Google’s image synthesis tools have long defaulted to making pictures with a square (1:1) aspect ratio. In the past, though, we’ve been able to successfully steer that in other directions — namely widescreen (16:9) output — just by telling the system that’s what we wanted.
Since some point last month, though, Gemini has stopped listening to our requests for anything other than 1:1 images. Actually, no — that would be bad enough — what we’re getting is somehow even worse. Gemini is telling us that it understands what we want, and then giving us something else entirely.
Here, I asked Gemini for a charcoal sketch-style drawing of a Bugdroid in 1950s Paris in a 16:9 wide aspect ratio. What I got was square 1:1 output. But maybe the biggest failure is in how Gemini reacts to attempts to correct that:
Come on. If you’re not pulling your hair out at this point, you have far more patience than us.
When we phrase things just right, at least, we’re able to get what feels like a little more insight into what’s going on here:
C. Scott Brown / Android Authority
On one hand, it’s still very frustrating that Gemini seems to be aware (as “aware” as an AI ghost in the machine can be, at least) that there’s something broken on Google’s end, and isn’t just telling users about this current restriction when they request 16:9 images in the first place. But at least we seem to be getting closer to some semblance of an explanation.
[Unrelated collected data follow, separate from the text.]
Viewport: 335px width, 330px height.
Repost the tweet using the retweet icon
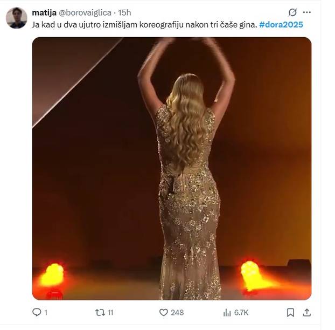(x=100, y=312)
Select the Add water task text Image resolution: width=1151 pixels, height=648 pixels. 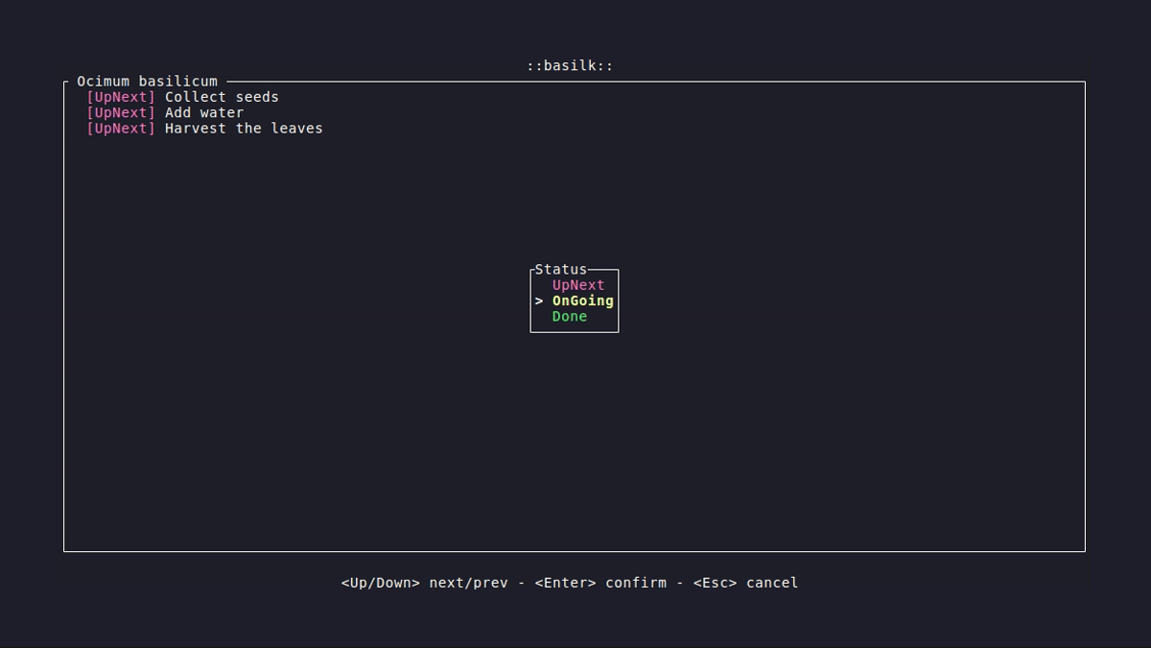pyautogui.click(x=204, y=112)
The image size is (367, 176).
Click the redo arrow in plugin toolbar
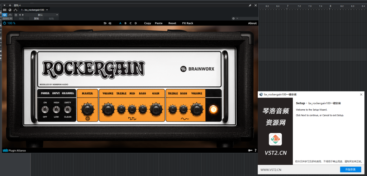[110, 23]
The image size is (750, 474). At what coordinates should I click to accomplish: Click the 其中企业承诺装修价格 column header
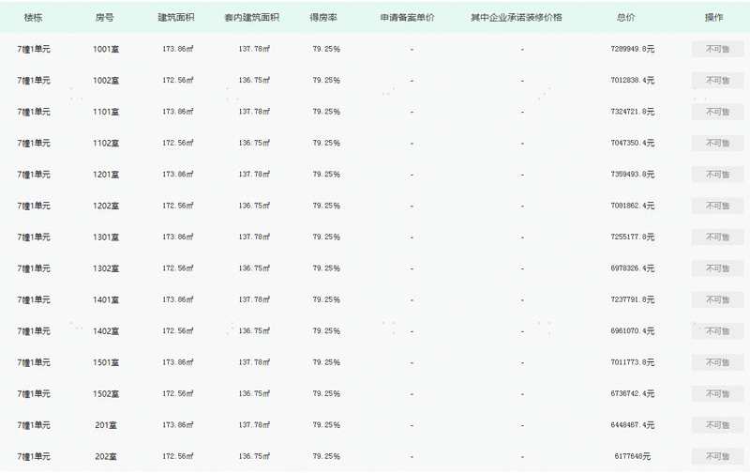pos(517,18)
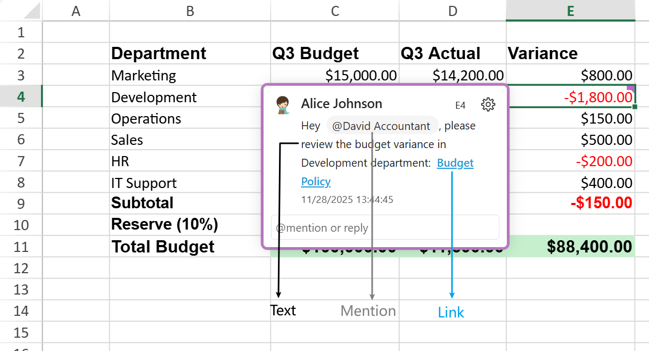Click the E4 cell reference in comment
This screenshot has height=351, width=649.
click(x=461, y=105)
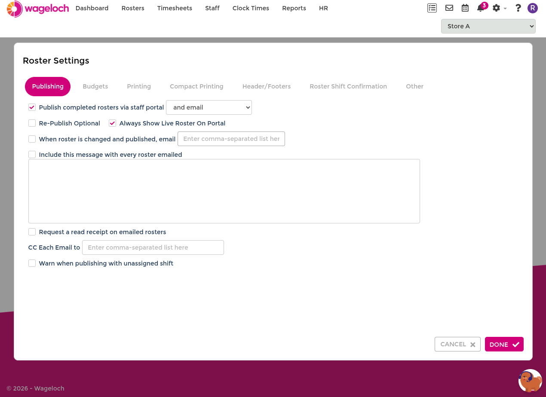Switch to the Budgets tab
546x397 pixels.
(95, 86)
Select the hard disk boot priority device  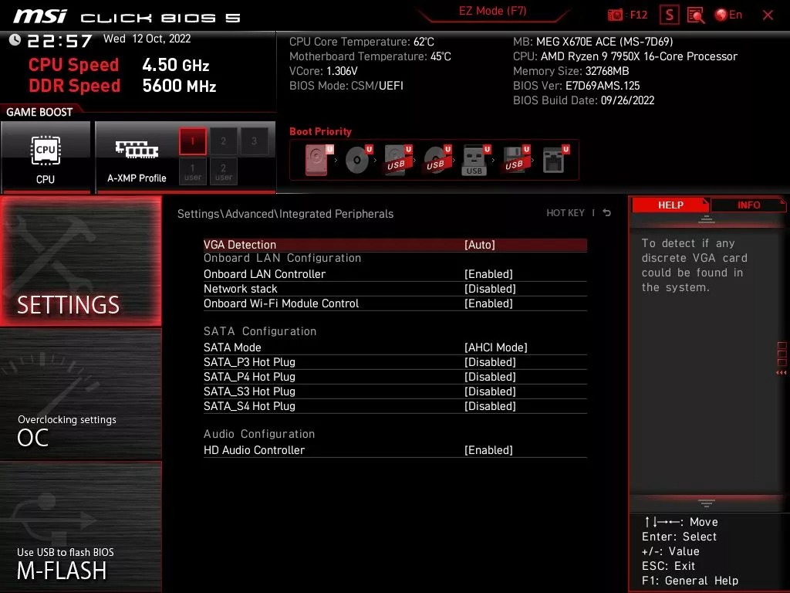click(319, 160)
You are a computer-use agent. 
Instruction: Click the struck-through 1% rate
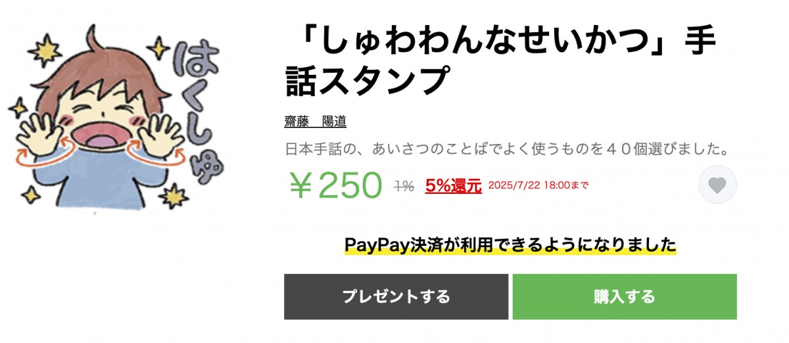point(404,186)
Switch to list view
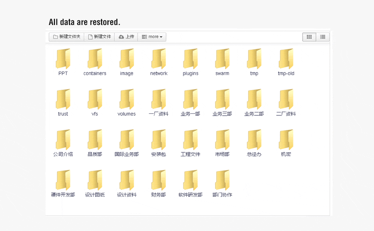374x231 pixels. [322, 37]
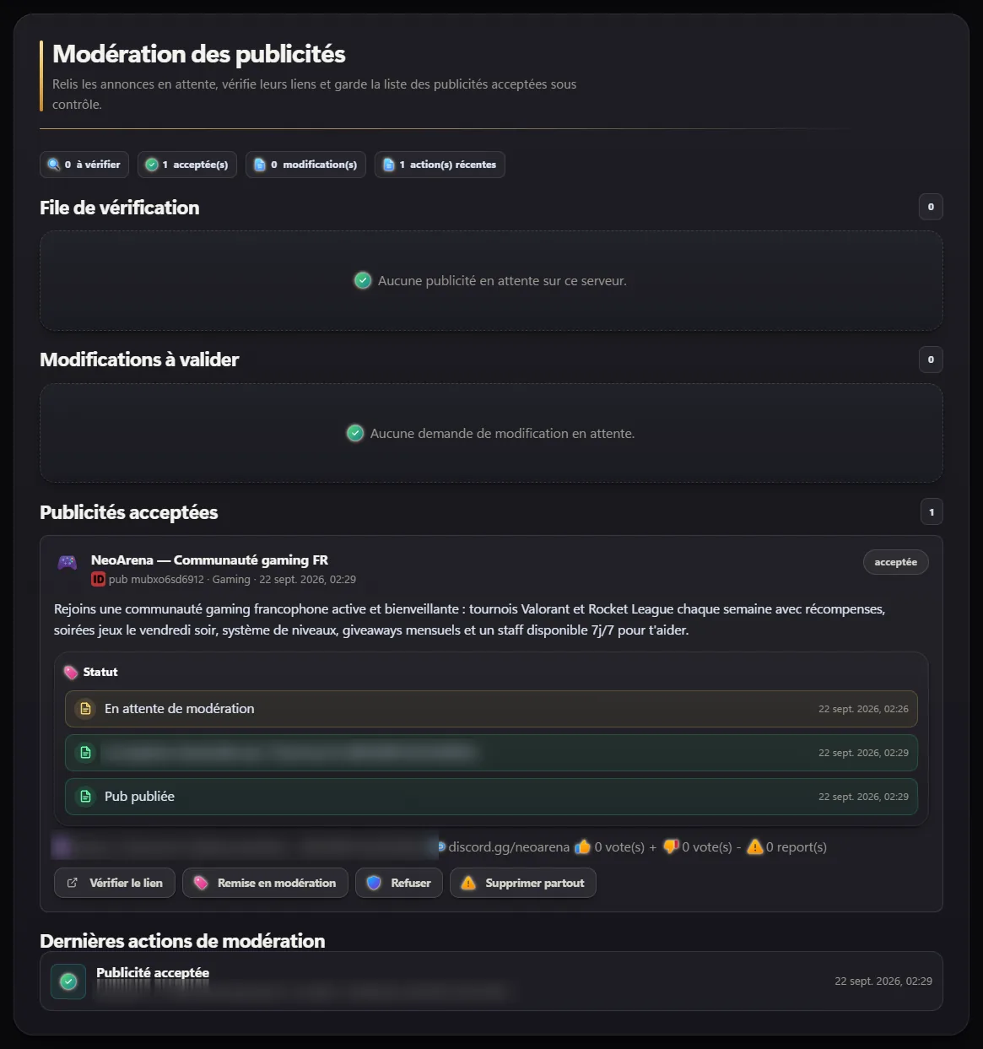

Digging around social media and support forums, we see that we’re far from alone with this experience, and the best news there is that Google has been responding to these reports with assurances that 1) this is not intended behavior and 2) a fix is in the works:
@ham_amarjeet Hi there. Thanks for reporting. We are aware of this issue and are working on a fix. Appreciate your patience. — Google Gemini App (@GeminiApp) September 26, 2025
That was nearly a week ago, though, so we probably shouldn’t be holding our breath at this point for an immediate solution. The silver lining may be that you have your choice of options when it comes to work-arounds. You could always manually crop down one of these square images to a (lower-res) wide version — Gemini even offered this advice to us at one point. But even then, you’re starting with content that was intended to fill a certain frame, and risk cropping out important details.
Maybe the more useful hack is starting by uploading a blank white image in your desired aspect ratio — that way, Gemini effectively “fills it in” and has the correct aspect ratio to begin with. And this has the benefit of creating images that look intentionally framed for this shape.
Right now, that’s probably your best option. Hopefully, we don’t have to keep jumping through hoops like that for much longer, though, and Gemini goes back to actually giving us what we ask for.